If the ball moves from the top to the bottom with a speed of 14 m/s,neglecting the air resistance,how to find the height (h) ?

[dknt]

(Original post by MAA_96)
If the ball moves from the top to the bottom with a speed of 14 m/s,neglecting the air resistance,how to find the height (h) ?

I assume neglecting friction is in there too. The fact that the slide is oddly shaped doesn't matter. Consider the energy of the ball at the beginning and the end. Since there is no resistance there is no loss of energy i.e. Initial GPE = Final KE. You should find the mass terms cancel, giving you "h".

[MAA_96]

So ,mgh=mv^2 and we can cancel mass terms right ?

[dknt]

(Original post by MAA_96)
So ,mgh=mv^2 and we can cancel mass terms right ?
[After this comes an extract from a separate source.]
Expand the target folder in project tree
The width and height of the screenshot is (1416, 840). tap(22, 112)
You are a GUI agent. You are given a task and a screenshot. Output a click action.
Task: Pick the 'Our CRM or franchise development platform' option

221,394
*(1/2)mv^2, and yes, the m will cancel.

[MAA_96]

But can we use the equation of motion to find the height ?

By using this equation





Vf= 14
Vi = 0
a = 9,8
d = ?

14^2 = 0 + 2*( 9,8) d
196 = 19,6 d
d = 10

[dknt]

(Original post by MAA_96)
But can we use the equation of motion to find the height ?

By using this equation





Vf= 14
Vj = 0
a = 9,8
d = ؟

14^2 = 0 + 2*( 9,8) d
196 = 19,6 d
d = 10

No, that's only for constant acceleration.

[MAA_96]

(Original post by dknt)
No, that's only for constant acceleration.

But ,why in the problem there is not constant acceleration ?

[dknt]

(Original post by MAA_96)
But ,why in the problem there is not constant acceleration ?

Would you go down that slide at the same rate as gravity would take you down? If one person went done the slide and another jumped off from the same height, they would not reach the ground at the same time. Even if the slide was straight diagonal, and was frictionless, the acceleration would be constant, but not 9.81m/s^2

[Stonebridge]

(Original post by MAA_96)
But ,why in the problem there is not constant acceleration ?

The steeper the slide, the greater the acceleration.
It has to be straight for the acceleration to be constant.
It will always be less than "g" except in the case where the slide is vertical.